第2章 信ずるは良し、信じないのはもっと良い
「もー、急に鬼ごっこなんて見た目に似合わずお転婆だなぁ」
お兄ちゃんも混ぜてよぉ、とおそ松が近づいてくる。
飄々とした笑顔を浮かべているが、どこか威圧的な雰囲気を感じる。
思わず後退りしたくなるが、負けじと一歩踏み出す。
おそ松の背後、大通りにはすっかり人影がなくなっていた。
恐らく先ほどの銃声は、大通りを行き交う人々を散らす目的だったのだろう。
回り込まれていたこともだが、多数の一般人の前でで発砲する大胆さに驚いた。
無鉄砲向こう見ず、と心の中で悪態を吐く。
お互いの距離が十メートルほどのところで私は立ち止まった。
足元には裏路地にあったのと変わらない木箱が落ちている。
バッグから取り出していたスマホを操作し番号を入力する。
「ん?そろそろ降参?」
立ち止まった私を見て、おそ松が言う。
確かに、と私は思う。
道は狭くはないが、さすがにこの状況ですり抜けられる自信はない。
ここを抜けることができて大通りに出ても、人がいないのでは振り出しに戻ったも同然だ。

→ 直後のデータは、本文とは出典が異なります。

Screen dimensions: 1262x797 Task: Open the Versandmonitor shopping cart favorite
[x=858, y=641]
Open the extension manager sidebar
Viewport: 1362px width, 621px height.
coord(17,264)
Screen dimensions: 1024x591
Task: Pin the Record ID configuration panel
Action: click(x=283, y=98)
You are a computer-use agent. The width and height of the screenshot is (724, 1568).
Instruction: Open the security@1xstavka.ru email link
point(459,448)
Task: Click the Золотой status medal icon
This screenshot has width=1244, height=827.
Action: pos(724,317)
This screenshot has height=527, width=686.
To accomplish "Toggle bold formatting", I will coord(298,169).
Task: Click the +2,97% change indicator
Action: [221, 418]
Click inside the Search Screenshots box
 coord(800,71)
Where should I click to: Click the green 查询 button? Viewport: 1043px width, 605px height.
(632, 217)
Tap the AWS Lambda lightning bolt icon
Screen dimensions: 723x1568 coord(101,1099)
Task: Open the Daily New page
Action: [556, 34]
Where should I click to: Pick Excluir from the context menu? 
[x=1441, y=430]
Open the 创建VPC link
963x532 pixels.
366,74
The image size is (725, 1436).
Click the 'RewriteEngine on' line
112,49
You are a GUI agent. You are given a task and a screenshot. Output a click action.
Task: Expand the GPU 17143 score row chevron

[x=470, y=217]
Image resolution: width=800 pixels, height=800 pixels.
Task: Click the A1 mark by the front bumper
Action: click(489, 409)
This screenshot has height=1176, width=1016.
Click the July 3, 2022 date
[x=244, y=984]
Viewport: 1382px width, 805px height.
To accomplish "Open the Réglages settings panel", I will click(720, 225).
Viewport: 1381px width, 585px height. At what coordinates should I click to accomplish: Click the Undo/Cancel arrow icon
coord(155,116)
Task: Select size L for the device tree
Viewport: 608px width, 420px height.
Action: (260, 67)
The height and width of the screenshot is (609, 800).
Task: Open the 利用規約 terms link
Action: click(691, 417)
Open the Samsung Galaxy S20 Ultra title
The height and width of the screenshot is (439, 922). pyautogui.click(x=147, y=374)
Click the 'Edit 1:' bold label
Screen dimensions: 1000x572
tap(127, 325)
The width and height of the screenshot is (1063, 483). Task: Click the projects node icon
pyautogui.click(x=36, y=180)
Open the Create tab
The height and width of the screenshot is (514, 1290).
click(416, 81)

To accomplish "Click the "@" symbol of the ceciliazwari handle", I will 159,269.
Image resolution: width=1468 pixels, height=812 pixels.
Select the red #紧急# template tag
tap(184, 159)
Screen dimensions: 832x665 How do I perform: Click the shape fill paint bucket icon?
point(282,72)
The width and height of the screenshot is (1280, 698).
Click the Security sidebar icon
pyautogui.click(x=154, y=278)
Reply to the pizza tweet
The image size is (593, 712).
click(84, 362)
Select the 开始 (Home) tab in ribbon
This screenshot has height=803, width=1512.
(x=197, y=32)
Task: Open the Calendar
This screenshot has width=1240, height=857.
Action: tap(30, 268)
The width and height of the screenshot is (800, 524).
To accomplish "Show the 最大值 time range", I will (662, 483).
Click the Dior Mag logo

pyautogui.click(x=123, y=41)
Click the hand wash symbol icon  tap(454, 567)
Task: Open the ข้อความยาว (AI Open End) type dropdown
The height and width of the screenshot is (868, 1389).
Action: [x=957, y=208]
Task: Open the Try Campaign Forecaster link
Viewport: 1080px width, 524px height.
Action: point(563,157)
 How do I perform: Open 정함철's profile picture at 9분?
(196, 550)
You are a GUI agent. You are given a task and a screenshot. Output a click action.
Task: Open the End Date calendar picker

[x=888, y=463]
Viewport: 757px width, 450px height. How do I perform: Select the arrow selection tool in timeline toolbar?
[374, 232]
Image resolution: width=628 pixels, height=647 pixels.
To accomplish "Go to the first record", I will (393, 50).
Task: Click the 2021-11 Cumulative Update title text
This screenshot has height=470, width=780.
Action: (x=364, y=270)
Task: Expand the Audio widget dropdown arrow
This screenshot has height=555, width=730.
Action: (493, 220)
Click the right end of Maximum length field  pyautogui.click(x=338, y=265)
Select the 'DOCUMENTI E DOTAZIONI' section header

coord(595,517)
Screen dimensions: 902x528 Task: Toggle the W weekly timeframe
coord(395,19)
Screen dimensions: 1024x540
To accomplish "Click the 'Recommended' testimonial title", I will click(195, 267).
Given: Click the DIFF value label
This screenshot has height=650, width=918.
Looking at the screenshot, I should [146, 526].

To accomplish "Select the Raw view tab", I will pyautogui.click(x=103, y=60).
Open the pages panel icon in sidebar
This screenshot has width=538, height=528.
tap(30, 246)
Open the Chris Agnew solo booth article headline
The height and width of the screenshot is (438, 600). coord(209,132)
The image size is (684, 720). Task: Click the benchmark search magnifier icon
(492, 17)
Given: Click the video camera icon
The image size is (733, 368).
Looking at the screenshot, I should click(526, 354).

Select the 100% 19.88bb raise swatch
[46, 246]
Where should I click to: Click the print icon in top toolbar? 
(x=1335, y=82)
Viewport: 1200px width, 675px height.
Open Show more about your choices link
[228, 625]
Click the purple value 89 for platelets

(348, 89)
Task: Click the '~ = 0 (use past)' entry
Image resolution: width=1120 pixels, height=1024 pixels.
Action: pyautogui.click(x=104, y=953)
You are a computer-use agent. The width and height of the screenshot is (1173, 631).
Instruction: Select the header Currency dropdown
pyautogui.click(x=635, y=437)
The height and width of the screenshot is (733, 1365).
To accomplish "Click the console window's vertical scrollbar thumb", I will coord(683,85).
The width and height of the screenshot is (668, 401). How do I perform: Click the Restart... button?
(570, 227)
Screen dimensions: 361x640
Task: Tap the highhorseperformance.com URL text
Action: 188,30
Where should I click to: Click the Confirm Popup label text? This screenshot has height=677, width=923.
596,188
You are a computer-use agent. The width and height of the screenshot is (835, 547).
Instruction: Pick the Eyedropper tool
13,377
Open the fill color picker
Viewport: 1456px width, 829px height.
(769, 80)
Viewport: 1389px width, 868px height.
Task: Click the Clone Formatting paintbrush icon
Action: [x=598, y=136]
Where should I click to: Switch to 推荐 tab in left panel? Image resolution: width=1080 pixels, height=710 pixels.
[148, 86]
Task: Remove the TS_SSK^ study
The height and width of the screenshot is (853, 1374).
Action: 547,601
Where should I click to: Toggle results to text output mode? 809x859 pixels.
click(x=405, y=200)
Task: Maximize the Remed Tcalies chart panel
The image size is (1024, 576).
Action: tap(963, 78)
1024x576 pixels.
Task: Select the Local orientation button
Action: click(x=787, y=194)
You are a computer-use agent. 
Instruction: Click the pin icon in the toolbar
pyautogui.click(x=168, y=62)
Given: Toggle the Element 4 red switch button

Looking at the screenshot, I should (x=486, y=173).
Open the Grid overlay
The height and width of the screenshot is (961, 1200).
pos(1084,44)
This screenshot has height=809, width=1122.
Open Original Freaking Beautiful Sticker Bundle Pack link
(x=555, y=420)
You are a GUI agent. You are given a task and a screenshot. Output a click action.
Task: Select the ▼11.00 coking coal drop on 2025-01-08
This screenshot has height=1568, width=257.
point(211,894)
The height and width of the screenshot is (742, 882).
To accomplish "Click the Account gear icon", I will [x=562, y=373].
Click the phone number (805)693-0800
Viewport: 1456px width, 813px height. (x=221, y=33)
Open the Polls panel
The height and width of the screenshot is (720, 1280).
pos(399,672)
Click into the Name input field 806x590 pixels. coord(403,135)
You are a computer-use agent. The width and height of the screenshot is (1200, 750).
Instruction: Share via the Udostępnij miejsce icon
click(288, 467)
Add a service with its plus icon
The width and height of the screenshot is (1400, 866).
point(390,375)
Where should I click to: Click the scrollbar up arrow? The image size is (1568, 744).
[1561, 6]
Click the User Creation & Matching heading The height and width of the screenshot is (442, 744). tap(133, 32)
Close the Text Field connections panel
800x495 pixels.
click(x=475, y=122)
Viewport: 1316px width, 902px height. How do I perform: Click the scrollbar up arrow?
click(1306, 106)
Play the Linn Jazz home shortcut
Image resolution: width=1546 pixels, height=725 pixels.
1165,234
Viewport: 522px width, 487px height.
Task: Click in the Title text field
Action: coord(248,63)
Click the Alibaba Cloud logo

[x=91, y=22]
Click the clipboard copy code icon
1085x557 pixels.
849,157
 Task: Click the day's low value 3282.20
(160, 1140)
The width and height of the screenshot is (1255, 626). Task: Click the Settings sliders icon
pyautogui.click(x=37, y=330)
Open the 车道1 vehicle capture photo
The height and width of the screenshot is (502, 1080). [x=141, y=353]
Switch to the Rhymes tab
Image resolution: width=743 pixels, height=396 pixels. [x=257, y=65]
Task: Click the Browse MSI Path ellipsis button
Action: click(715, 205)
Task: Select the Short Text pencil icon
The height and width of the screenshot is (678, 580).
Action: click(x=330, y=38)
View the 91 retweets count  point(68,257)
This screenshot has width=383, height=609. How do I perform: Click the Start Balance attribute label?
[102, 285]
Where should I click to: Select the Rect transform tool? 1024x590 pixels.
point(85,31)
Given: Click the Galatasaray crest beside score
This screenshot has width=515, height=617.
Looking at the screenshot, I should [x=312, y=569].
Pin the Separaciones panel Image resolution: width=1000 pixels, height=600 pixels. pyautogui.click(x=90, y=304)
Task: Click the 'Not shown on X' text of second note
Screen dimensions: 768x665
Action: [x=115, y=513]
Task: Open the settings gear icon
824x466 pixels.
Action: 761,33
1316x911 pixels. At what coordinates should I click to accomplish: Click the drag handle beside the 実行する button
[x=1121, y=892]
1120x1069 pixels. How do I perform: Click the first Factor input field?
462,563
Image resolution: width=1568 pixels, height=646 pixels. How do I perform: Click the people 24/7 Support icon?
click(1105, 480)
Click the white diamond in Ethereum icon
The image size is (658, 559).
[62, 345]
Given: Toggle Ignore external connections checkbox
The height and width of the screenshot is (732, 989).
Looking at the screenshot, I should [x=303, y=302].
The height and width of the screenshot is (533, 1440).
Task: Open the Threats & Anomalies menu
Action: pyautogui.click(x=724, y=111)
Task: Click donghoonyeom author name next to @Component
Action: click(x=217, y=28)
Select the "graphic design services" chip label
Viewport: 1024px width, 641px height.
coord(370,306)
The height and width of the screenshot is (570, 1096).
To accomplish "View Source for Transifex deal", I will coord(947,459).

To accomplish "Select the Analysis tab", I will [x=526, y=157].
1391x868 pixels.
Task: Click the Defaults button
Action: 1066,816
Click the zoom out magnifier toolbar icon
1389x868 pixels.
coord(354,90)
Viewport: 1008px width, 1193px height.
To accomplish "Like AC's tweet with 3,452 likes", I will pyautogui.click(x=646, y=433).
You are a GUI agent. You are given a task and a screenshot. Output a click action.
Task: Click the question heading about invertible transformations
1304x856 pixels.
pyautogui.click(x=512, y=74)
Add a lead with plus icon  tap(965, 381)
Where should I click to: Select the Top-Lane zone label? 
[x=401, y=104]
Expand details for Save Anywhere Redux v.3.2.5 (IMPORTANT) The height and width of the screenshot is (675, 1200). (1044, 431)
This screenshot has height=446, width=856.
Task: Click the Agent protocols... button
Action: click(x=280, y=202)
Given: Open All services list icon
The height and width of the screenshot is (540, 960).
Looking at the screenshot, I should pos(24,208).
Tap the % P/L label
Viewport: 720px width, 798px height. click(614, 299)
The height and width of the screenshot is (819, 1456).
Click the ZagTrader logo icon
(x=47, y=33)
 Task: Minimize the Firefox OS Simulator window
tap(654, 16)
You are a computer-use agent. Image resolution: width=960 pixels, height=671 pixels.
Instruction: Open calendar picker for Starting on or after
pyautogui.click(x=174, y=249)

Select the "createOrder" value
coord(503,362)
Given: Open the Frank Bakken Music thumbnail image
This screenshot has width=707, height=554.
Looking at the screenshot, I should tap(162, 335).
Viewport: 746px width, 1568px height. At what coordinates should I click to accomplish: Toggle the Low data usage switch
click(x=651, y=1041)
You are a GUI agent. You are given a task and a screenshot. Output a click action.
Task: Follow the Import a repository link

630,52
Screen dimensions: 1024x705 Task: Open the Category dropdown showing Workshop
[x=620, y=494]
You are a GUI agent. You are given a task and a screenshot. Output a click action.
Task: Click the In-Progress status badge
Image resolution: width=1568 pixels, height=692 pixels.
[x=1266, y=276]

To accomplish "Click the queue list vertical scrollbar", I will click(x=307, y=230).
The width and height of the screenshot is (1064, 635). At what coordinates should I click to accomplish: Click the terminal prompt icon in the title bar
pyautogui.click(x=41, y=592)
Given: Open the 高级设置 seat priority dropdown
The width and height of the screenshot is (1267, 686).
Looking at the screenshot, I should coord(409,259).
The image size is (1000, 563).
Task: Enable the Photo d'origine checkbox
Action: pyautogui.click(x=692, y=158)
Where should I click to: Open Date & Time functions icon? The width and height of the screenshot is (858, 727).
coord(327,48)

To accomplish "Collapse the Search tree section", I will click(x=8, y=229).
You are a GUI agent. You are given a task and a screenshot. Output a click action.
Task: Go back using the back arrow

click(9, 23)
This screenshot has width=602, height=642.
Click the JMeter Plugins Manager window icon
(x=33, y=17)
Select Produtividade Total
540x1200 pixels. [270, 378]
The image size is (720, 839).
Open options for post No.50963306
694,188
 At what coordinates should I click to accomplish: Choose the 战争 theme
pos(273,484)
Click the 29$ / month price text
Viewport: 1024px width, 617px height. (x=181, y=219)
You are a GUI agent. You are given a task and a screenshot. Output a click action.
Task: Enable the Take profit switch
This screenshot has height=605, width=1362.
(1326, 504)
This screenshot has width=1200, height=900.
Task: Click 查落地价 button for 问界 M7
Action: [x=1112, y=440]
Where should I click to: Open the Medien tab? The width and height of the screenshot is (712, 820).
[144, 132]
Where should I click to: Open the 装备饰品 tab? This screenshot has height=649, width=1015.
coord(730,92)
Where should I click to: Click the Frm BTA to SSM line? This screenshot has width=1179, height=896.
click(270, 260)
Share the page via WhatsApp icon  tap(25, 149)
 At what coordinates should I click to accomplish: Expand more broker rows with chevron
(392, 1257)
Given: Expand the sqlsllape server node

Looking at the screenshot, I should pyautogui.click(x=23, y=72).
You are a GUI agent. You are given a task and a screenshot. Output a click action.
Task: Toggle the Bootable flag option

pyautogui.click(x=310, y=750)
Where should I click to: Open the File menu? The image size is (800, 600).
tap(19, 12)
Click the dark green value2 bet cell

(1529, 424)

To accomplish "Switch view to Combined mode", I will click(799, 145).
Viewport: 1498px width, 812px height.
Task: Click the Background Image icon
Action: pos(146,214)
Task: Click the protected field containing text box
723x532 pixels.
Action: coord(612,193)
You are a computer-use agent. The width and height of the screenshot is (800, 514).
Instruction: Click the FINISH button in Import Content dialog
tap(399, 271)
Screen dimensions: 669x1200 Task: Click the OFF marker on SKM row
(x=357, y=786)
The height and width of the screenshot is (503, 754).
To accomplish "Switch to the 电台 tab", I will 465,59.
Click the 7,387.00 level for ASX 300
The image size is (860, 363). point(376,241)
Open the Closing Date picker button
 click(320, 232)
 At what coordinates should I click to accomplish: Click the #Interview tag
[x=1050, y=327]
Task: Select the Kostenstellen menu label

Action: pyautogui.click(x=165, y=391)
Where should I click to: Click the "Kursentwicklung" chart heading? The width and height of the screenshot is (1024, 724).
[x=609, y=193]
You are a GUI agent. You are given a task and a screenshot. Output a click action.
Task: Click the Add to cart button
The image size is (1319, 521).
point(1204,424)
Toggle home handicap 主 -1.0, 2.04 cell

このまま睨み合っていてもいずれ彼らの仲間が来て捕まるだろう。
相手のうち一人でも追う気を失うくらいの負傷をしてくれればまた違ったのかもしれない。
だが、丸腰の状態ではそれも難しい。
後ろから足音が聞こえる。
下を向き、長らく走ってまだ上がっていた息を整えるように深呼吸する。
大丈夫、大丈夫。
何度も頭の中で繰り返してきた言葉に縋り付く。
顔を上げ、右足を後ろに下げる。
何かを察したのかおそ松が銃口を向けてくる。
私はそれを無視して、足元の木箱を思い切り蹴り上げた。